* Written instruction
Rewrite the material starting with the line with "Click the 'Lemonade" and going on through the line with "click(746, 147)", replacing "description" with "caption" and leaving everything else as it is. Leave out the pictures.

* Recorded information
—————

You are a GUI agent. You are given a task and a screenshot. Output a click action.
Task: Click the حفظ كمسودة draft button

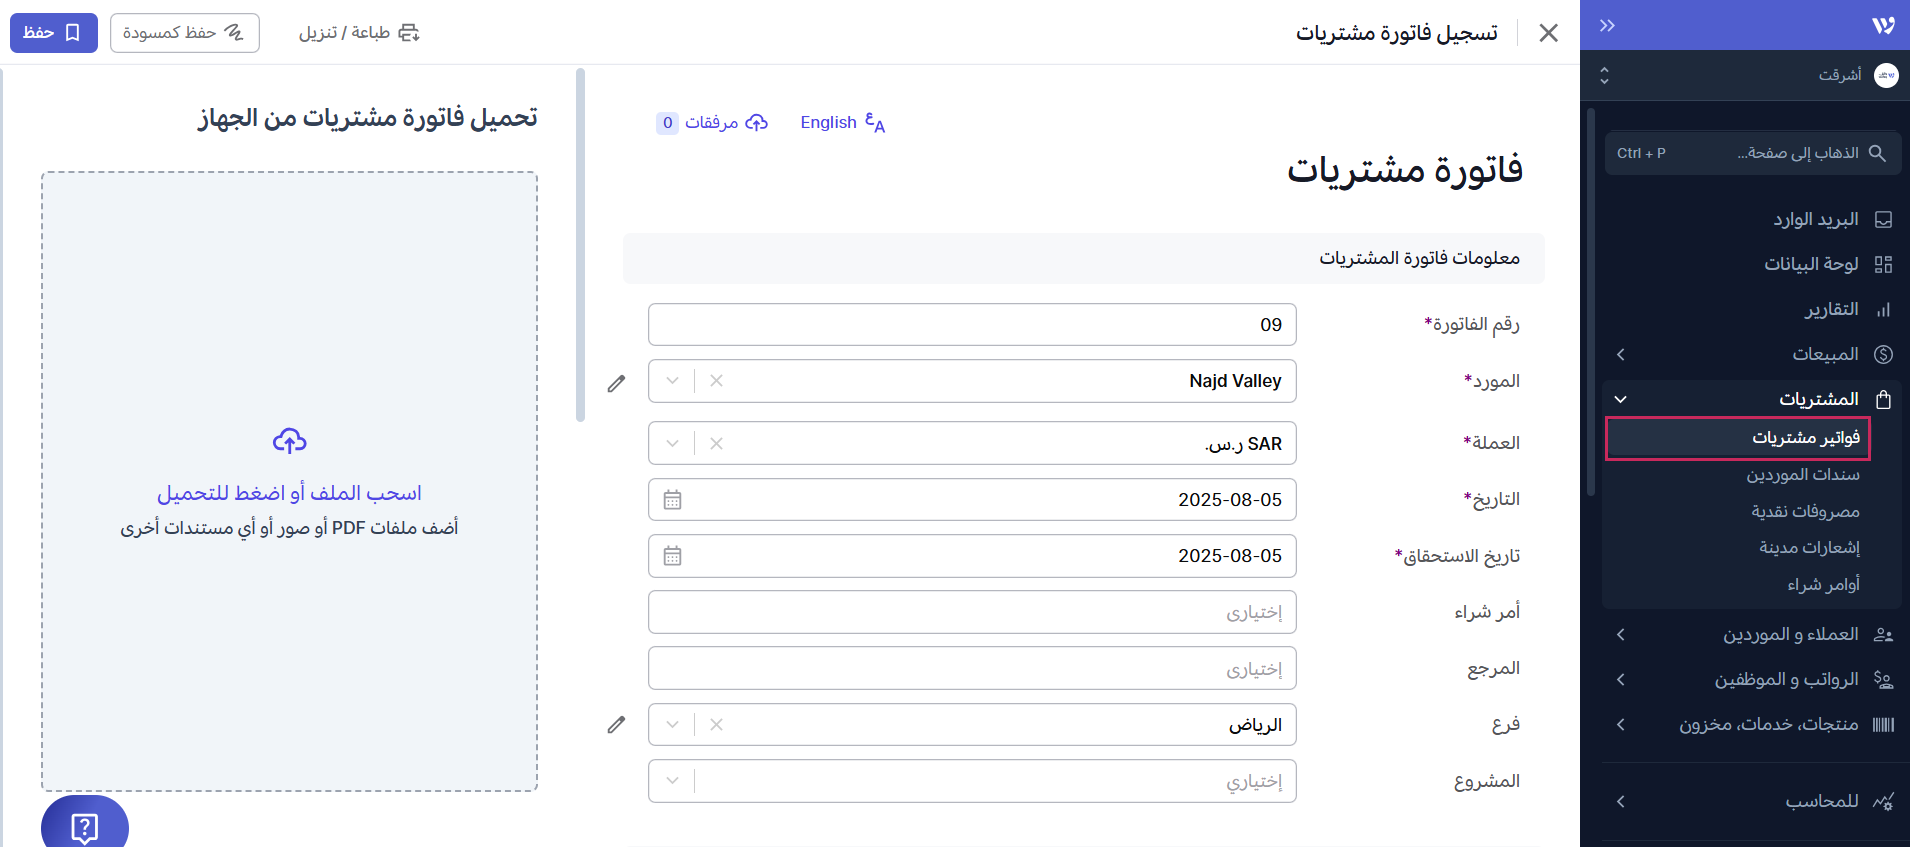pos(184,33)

—————

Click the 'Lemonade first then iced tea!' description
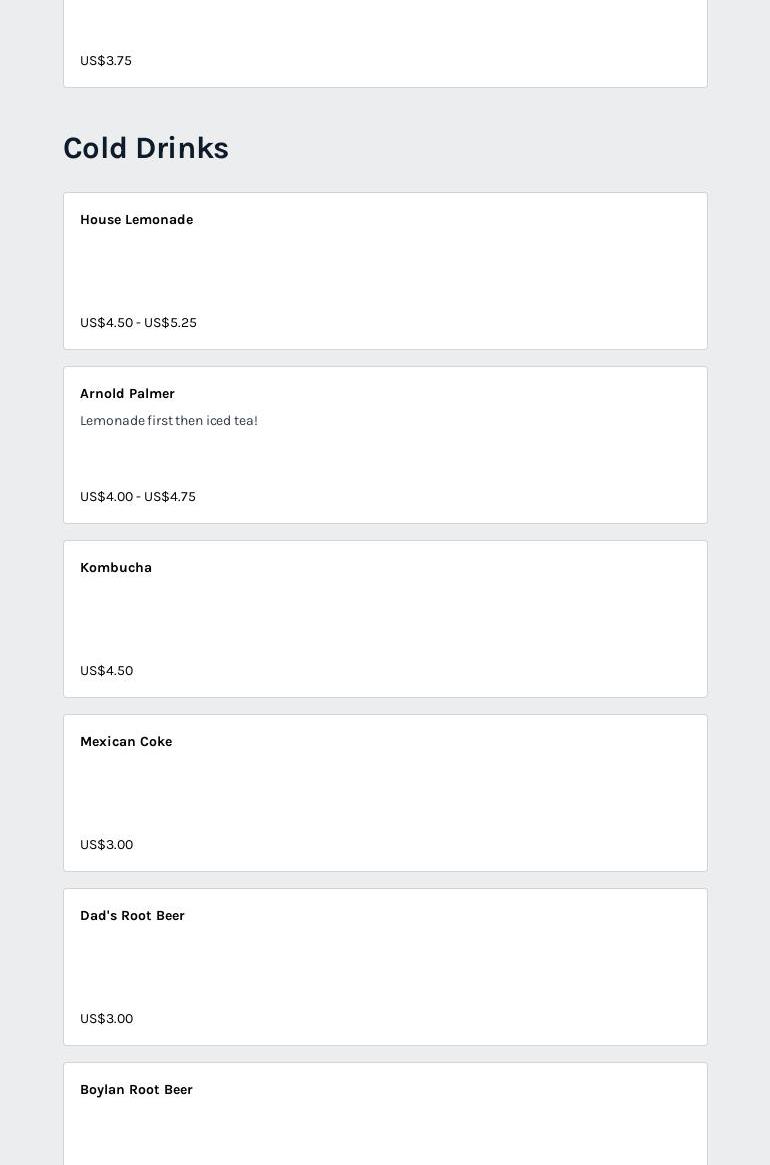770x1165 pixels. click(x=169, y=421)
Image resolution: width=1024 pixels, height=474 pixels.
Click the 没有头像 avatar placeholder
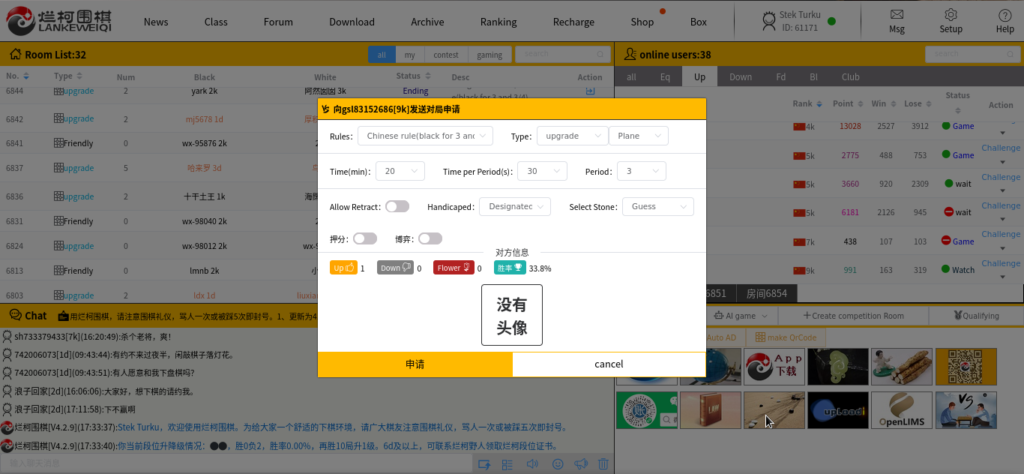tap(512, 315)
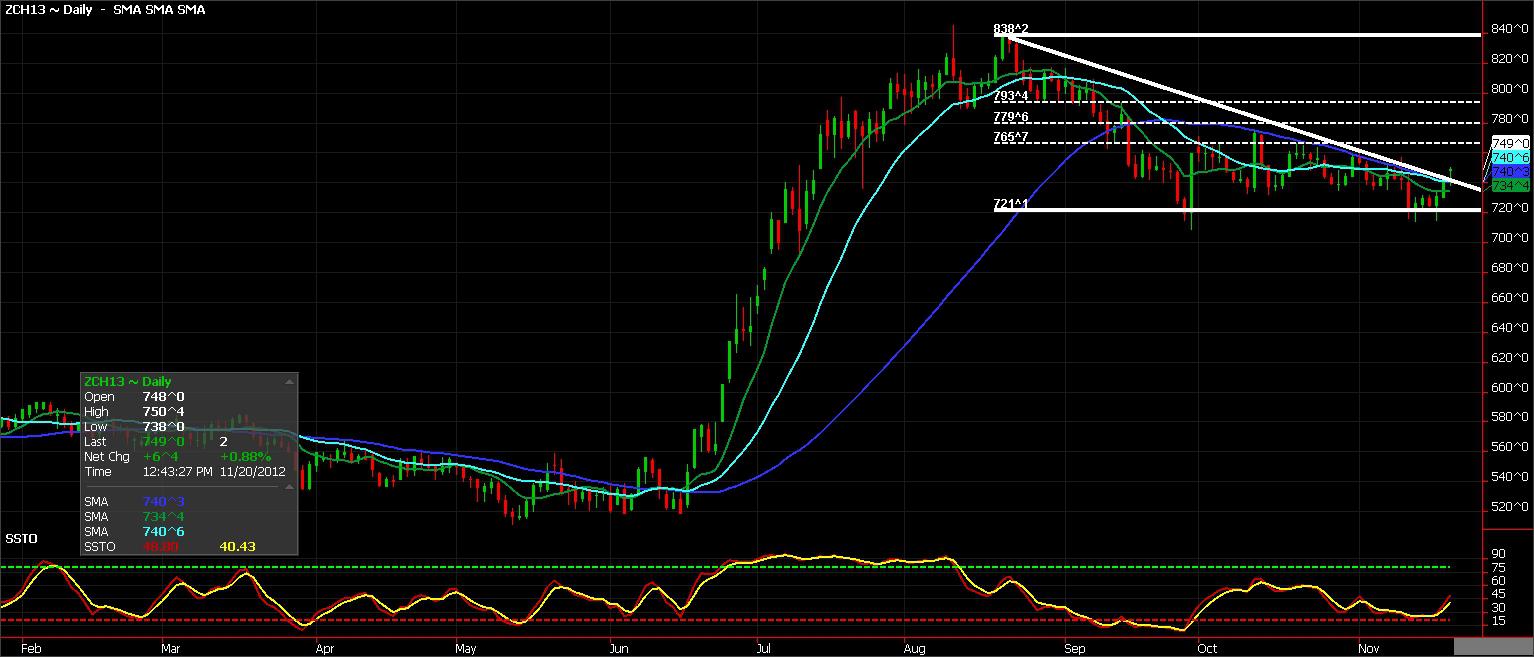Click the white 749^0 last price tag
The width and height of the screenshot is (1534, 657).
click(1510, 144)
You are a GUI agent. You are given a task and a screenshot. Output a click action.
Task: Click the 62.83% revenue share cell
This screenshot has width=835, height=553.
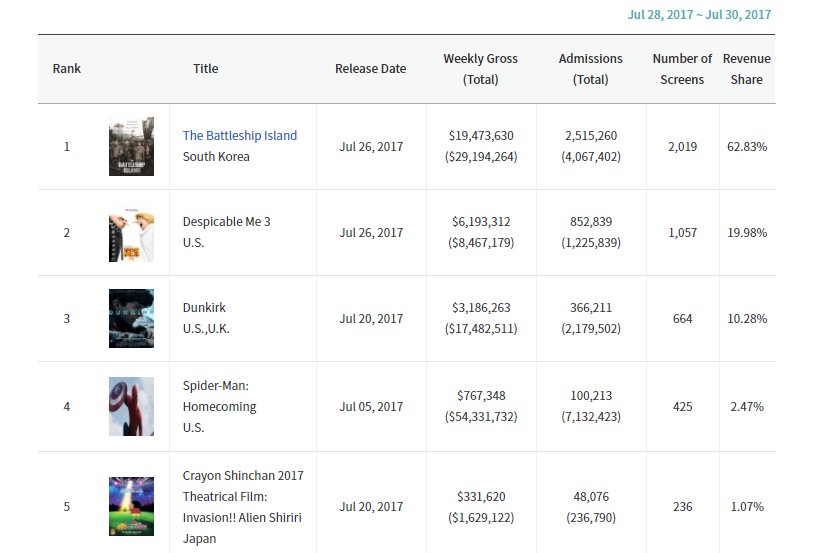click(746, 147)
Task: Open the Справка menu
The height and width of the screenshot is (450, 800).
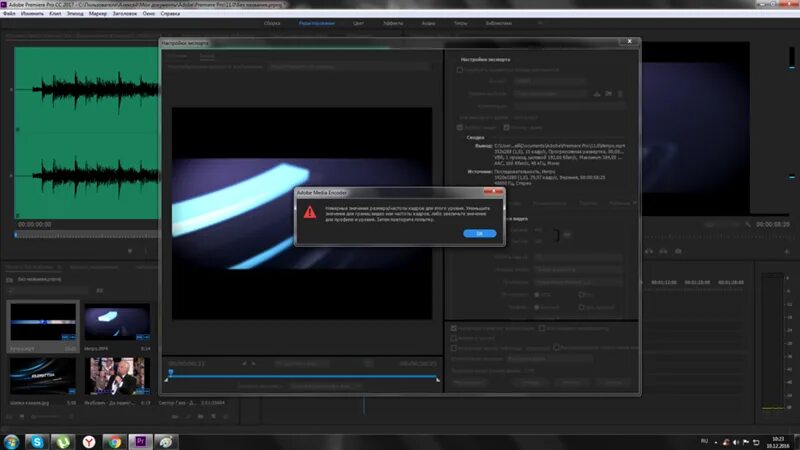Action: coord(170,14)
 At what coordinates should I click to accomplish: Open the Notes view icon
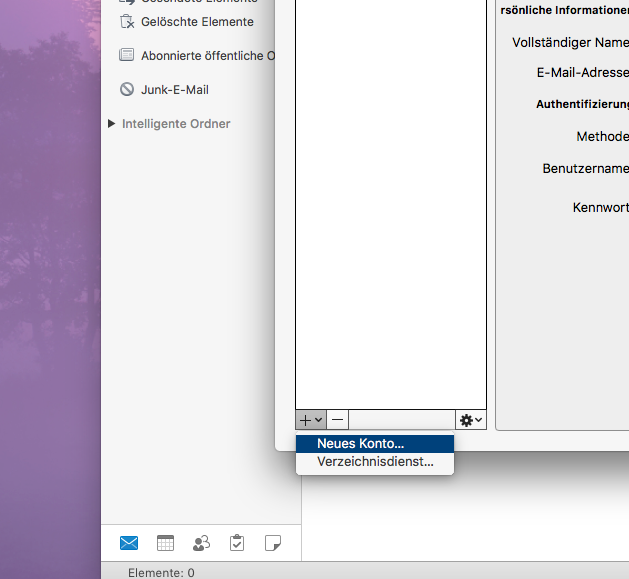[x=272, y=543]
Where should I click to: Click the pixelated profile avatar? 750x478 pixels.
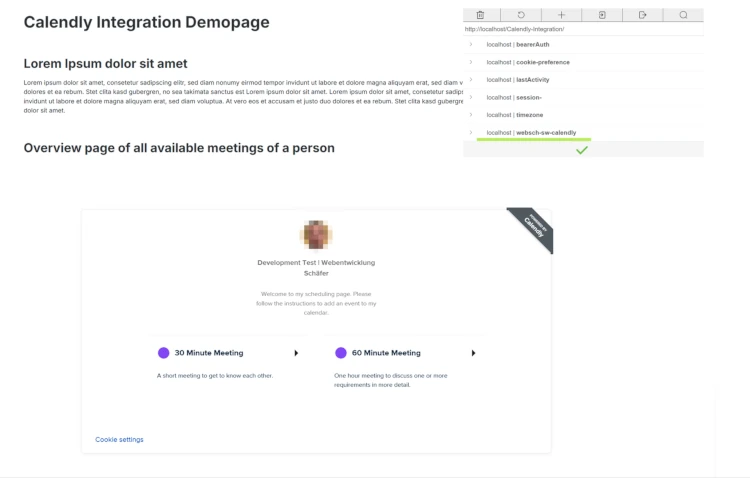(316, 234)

—————

* Output of the exercise
Click the 'Lemonade first then iced tea!' caption
770x1165 pixels. click(x=169, y=421)
Image resolution: width=1024 pixels, height=474 pixels.
Click the 没有头像 avatar placeholder
tap(512, 315)
Click the white 749^0 last price tag
The width and height of the screenshot is (1534, 657).
click(1510, 144)
You are a GUI agent. You are given a task and a screenshot. Output a click action.
Task: Click the 62.83% revenue share cell
This screenshot has width=835, height=553.
click(746, 147)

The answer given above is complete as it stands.